This piece was originally written as a contribution to the 2013 Drum Expo.
When I was asked to write this article, I thought I should write something about how good drummers all need to be at counting a band in to a song in any tempo or time signature, and at maintaining solid, grooving time throughout. Drummers need – as we all do in the modern world – a basic understanding of maths, but I reckon that even drummers who play math metal or are who are as technically and conceptually outstanding as Gavin Harrison don’t need much beyond a basic grasp of addition, subtraction, division and multiplication.
If I were to say that drummers are master mathematicians, this might look like I was ignoring some pretty fundamental things about music and might appear to place us undeservedly on a pedestal. While drummers are necessarily experts (or at least competent) in rhythm and dynamics, the other parameters of music – harmony and melody – are also inherently mathematical, and more complicatedly so than our native land of rhythmic patterns. Music in Western cultures is all based on the harmonic series and 12 semitones deriving from the work of the (ancient) Greek polymath, Pythagorus; it is from these that all of our chords and tunes derive.
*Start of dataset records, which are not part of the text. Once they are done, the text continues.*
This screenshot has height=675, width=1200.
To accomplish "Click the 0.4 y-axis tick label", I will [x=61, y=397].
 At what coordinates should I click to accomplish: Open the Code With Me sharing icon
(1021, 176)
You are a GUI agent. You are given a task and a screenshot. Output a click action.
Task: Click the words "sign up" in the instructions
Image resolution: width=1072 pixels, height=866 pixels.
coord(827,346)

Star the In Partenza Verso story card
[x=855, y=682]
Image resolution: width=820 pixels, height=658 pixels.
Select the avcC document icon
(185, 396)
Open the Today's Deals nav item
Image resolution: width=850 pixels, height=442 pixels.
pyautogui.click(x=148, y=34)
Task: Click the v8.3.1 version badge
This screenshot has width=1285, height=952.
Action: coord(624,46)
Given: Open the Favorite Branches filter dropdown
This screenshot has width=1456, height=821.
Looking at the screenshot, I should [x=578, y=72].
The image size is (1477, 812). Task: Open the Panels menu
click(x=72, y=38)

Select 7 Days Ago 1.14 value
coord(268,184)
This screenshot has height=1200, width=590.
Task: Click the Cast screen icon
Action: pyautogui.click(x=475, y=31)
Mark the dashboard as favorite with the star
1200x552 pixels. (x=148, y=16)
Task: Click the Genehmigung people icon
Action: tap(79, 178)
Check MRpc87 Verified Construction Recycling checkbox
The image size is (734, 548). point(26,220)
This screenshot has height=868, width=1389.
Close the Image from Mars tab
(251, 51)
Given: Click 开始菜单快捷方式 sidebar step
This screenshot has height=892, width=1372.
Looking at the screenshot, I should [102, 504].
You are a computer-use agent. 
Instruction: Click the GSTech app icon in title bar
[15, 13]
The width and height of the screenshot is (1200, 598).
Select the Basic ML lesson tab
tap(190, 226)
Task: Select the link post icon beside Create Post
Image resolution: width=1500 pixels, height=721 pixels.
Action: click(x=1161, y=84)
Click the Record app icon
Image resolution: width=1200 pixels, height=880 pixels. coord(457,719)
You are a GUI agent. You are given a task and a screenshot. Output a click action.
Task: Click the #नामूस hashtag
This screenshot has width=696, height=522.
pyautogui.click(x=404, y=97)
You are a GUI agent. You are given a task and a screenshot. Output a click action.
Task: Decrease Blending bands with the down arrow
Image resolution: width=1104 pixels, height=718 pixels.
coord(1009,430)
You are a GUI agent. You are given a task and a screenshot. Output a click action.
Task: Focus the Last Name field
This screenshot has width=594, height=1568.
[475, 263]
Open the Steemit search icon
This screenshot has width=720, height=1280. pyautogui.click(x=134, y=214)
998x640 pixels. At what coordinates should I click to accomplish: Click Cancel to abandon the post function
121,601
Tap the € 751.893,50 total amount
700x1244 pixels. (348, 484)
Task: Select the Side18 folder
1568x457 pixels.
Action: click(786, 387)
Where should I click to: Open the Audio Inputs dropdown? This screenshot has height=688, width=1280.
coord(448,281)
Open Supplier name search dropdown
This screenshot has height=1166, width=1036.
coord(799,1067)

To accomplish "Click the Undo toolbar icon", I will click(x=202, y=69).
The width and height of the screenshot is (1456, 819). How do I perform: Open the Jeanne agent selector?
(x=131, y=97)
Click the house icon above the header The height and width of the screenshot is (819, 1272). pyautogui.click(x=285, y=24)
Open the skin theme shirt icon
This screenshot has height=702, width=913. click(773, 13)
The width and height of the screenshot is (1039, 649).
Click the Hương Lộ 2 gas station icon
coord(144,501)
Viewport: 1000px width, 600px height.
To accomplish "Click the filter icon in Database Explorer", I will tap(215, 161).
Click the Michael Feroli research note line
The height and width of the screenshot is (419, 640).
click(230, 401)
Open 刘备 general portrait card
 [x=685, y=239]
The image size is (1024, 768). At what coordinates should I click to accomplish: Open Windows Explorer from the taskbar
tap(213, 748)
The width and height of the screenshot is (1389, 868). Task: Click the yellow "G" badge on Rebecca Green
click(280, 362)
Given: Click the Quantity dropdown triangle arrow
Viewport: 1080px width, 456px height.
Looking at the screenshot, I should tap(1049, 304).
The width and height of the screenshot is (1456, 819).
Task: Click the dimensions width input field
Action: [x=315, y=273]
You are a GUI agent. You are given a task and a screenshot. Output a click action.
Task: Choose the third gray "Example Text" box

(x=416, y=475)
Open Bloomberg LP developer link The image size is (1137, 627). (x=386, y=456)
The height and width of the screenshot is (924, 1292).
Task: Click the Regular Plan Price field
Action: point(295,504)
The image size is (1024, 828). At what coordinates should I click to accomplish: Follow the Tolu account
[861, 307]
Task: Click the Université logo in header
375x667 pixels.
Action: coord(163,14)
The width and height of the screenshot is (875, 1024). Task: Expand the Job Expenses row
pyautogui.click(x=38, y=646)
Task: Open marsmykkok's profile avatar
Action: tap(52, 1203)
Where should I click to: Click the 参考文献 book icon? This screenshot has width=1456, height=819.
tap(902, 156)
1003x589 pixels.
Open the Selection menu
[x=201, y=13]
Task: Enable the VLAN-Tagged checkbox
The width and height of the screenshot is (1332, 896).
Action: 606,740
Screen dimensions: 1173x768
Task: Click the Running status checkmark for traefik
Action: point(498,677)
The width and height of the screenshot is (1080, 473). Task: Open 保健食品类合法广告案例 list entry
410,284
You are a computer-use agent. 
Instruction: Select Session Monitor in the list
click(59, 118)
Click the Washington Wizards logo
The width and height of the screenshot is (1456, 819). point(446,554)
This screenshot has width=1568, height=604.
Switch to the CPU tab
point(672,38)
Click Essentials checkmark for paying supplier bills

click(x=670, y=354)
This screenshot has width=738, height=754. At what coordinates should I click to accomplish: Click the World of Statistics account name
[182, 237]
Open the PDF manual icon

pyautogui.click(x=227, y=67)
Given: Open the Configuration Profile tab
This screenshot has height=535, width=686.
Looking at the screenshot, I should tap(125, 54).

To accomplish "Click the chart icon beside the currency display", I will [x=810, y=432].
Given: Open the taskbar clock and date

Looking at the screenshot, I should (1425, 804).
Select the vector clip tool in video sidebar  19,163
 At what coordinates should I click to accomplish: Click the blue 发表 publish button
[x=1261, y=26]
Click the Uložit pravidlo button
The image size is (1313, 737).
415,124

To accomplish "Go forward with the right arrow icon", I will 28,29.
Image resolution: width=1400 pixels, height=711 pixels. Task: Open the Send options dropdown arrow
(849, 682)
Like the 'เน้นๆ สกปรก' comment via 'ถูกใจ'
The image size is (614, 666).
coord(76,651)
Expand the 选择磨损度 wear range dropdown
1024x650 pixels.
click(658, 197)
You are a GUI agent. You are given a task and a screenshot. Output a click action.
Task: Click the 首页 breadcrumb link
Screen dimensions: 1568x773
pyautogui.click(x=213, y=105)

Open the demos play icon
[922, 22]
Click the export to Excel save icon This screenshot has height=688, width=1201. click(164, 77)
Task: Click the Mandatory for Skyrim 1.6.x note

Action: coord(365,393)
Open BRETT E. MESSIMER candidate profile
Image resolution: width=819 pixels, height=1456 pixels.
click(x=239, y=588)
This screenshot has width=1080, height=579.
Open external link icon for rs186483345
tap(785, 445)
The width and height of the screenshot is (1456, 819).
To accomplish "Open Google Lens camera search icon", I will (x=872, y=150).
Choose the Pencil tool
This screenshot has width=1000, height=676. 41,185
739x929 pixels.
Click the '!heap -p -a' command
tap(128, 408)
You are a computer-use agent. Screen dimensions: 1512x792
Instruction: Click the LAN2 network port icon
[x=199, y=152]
Mastering harmony, especially in a fast-moving, tonally complex environment such as jazz, arguably requires a far great facility with mathematics than even the most intricate of prog metal drum parts.
Musicians often say they have an affinity with mathematics, and that they really enjoy working with numbers. I know several people like this and, while I understand them up to a point, I’m much more drawn to – and, as a consequence, have spent three decades honing my craft with – words and music. I don’t love numbers. I’m pretty good at remembering my times tables and other basic arithmetical stuff, but I tend (perhaps oddly) to remember facts about maths, rather than any of the underlying principles. Mickey Hart of the Grateful Dead wrote in his book Drumming at the Edge of Magic, “rhythm and noise. That’s where drummers come from.” This is far truer to my experience of drumming than banging on (excuse the pun!) about time signatures and BPM (which we pretty much have to take for granted).
Through rhythm, movement and sound (our currency as drummers), we connect with the intangible. When we groove, band members and audiences get it. The air is alive as we engage with our surroundings, energizing the atoms and neutrinos in and between people in space and time. In this sense of being in touch with the make-up of the universe, we have a kinship with creative, exploratory mathematicians and cosmologists. We have to be much more than this, though –Billy Ward says we need to study music and human nature; Questlove writes in his new book (out just last month) that the drum is “a kind of magic signal system, a coded language”. So it goes pretty deep. I don’t think that drumming is a language as such, but neither is it just mathematics. Drumming is a big deal, though – it is a joy and a responsibility. Drummers are actually shamans, what Keith Tippett calls “Mujicians”.